Excuse me, but it is nonsense to recommend using doubles in that case.
If your matrix is drifting away, then there is obviously a big mathematical problem in your code. Doubles would just hide the problem for a certain time, but the drifting also occurs and you will notice it after a longer period.
You should make sure, that you *never* use previous frame matrices to evaluate the current one. Drifting is preprogrammed, if you do that. You can renormalize your matrix every frame, but that''s not a good solution. The only right way to do it, is to reevaluate the current frame matrix at each and every frame. From camera angles, quaternions, or whatever other representation you have. Then you upload this fresh matrix to your 3D card at every frame.

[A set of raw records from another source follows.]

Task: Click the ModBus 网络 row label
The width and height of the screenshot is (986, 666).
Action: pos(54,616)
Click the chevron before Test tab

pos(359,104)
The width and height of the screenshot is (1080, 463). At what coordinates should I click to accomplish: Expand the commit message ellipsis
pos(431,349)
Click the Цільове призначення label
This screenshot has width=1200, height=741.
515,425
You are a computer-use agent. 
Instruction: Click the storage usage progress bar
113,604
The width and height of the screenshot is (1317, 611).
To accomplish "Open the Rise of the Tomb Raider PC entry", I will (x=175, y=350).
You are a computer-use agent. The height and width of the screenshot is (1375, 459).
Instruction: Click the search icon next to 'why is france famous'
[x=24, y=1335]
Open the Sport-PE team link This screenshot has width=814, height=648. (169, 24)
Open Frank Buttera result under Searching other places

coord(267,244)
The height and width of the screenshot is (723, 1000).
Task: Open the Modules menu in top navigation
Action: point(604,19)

Floats are totally sufficient for 3d graphics. Physical or accurate mathematical simulation is the only domain, where is see to need to use doubles. Floats are faster (at least on x86), are used by most (if not all) OpenGL implementations internally, and use less space.
quote:
The PC FPU uses them from default, so using single precision floats will slow down a bit the program and will give you loss of precision.
This is wrong. They are used by default, but they are slower. Switching the FPU to 32bit mode (floats), will tradeoff speed for accuracy: floats are faster, but less accurate. Although accuracy is enough for 3D graphics, as said above.